** Opening Supplied information block **
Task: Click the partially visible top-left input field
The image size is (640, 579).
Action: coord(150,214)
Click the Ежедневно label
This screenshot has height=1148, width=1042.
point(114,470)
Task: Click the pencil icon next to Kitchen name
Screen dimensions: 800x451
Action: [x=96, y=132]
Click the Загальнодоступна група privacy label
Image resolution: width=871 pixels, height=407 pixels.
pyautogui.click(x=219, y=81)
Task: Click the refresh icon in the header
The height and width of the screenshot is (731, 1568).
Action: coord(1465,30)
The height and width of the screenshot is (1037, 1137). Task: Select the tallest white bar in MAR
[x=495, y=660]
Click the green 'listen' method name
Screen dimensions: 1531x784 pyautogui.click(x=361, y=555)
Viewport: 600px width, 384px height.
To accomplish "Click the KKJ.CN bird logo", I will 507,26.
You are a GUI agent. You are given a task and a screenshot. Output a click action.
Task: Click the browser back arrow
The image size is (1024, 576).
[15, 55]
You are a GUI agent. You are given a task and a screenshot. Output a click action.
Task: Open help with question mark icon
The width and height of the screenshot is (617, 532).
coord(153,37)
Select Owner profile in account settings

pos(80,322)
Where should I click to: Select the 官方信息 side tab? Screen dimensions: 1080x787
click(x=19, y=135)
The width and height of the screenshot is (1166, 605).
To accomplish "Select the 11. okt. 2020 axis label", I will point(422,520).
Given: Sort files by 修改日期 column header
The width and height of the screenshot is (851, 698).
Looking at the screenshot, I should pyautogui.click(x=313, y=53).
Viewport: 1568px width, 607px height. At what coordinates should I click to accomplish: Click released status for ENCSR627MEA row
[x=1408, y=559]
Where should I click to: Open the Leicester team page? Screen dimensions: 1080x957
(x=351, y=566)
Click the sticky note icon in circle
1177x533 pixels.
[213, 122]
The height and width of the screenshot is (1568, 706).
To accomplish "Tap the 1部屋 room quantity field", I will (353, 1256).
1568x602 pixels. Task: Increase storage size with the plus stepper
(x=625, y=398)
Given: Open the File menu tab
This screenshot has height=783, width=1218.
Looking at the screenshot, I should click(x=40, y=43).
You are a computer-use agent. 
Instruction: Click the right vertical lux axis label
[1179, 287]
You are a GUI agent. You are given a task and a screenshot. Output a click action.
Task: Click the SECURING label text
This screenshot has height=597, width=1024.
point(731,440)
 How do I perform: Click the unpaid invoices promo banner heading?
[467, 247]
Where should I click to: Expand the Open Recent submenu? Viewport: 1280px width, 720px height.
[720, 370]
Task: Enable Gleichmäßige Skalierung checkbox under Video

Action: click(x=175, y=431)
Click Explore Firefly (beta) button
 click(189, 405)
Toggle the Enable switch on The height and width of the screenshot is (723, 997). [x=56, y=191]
** Closing Supplied information block **
Please copy only the lines from the one with "1568x602 pixels. Task: Increase" through the final line of the records above, both ends included.

• **Written solution**:
1568x602 pixels. Task: Increase storage size with the plus stepper
(x=625, y=398)
Given: Open the File menu tab
This screenshot has height=783, width=1218.
Looking at the screenshot, I should click(x=40, y=43).
You are a computer-use agent. 
Instruction: Click the right vertical lux axis label
[1179, 287]
You are a GUI agent. You are given a task and a screenshot. Output a click action.
Task: Click the SECURING label text
This screenshot has height=597, width=1024.
point(731,440)
 How do I perform: Click the unpaid invoices promo banner heading?
[467, 247]
Where should I click to: Expand the Open Recent submenu? Viewport: 1280px width, 720px height.
[720, 370]
Task: Enable Gleichmäßige Skalierung checkbox under Video

Action: click(x=175, y=431)
Click Explore Firefly (beta) button
 click(189, 405)
Toggle the Enable switch on The height and width of the screenshot is (723, 997). [x=56, y=191]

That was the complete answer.